End of Year wrap up 2020

2020 has come to an end. And what a year it has been. March tested our risk tolerance with a historic drop in world share markets of around 25%. Early in March, I had a look at past viral outbreaks and their effects on the share markets.

There was a suggestion going around that pandemics and epidemics effects on the market are fast-moving and often short-lived. And that the markets almost always recovered in about six months after the epidemic. This is what has happened previously. And that’s almost with the NZX50 what happened. The 6 months from Dec-19 the NZX50 returned -0.60%, and 12 months from Dec-19 the NZX50 returned 13.92%.

I update the graph from that post showing several past pandemics and epidemics and their effect on the NZX50. You can see that Covid-19 had a massive effect, but the drop was indeed a short term reaction. The NZX50, by the way, has hit another all-time high in late 2020.

After March, I felt like we’ve skipped April to December- with the two lockdowns in March-June and August-September. Much of 2020 was a blur. But I continued my fortnightly automatic investment plan. I have switched most of my automatic investments into Kernel. My Kiwisaver kept ticking along. And our spending has been much lower due to the whole situation.

Some Numbers

Everyone likes numbers- So here are some numbers for 2020-

  • $38,000 deposited into my investment accounts in 2020- higher than the $29,500 for the year 2019.
  • $9,833 total return after tax for 2020 from my InvestNow account- slightly lower than 2019 at $10,711
  • 11.56% return before tax and after fees for my InvestNow account- which is less than half the return for 2019 which was 24%.

[Stored records]
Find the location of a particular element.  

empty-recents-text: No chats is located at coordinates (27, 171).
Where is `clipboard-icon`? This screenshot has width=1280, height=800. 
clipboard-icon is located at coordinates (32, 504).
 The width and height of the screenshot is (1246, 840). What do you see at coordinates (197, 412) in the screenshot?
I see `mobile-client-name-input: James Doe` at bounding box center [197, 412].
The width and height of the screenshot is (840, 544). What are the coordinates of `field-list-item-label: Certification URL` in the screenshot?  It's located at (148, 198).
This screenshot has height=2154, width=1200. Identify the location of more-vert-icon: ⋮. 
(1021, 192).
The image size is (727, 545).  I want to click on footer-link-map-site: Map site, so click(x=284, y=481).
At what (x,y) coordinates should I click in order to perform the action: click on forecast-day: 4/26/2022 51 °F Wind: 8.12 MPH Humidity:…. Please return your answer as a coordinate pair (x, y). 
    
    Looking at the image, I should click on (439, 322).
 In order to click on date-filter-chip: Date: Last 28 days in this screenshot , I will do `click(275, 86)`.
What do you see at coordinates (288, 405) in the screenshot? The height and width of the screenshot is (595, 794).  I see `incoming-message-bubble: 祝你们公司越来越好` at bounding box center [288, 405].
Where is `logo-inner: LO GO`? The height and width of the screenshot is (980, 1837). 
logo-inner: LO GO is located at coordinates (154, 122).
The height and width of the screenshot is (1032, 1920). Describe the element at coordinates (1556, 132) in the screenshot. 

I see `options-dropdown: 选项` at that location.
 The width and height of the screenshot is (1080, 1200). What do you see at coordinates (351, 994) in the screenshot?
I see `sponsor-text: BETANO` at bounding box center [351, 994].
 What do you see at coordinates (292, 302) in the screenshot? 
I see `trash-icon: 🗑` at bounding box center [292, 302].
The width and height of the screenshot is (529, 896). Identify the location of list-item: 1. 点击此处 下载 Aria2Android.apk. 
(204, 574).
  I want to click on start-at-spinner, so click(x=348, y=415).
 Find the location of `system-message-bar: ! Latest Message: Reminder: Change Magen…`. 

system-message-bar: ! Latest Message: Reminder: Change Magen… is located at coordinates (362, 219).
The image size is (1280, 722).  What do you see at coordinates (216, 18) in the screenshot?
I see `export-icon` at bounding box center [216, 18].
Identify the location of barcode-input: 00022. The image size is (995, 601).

• Your tasks:
1. Answer these questions using the 2020 wrap-up:
(a) What return did the NZX50 post over the 12 months from Dec-19?
(b) How much was deposited into the investment accounts in 2020?
(c) Into what were most of the automatic investments switched?
2. Duplicate the portion of the 2020 wrap-up between "I update the" and "the whole situation.", inclusive.

• Expected results:
1.
(a) 13.92%
(b) $38,000
(c) Kernel

2.
I update the graph from that post showing several past pandemics and epidemics and their effect on the NZX50. You can see that Covid-19 had a massive effect, but the drop was indeed a short term reaction. The NZX50, by the way, has hit another all-time high in late 2020.

After March, I felt like we’ve skipped April to December- with the two lockdowns in March-June and August-September. Much of 2020 was a blur. But I continued my fortnightly automatic investment plan. I have switched most of my automatic investments into Kernel. My Kiwisaver kept ticking along. And our spending has been much lower due to the whole situation.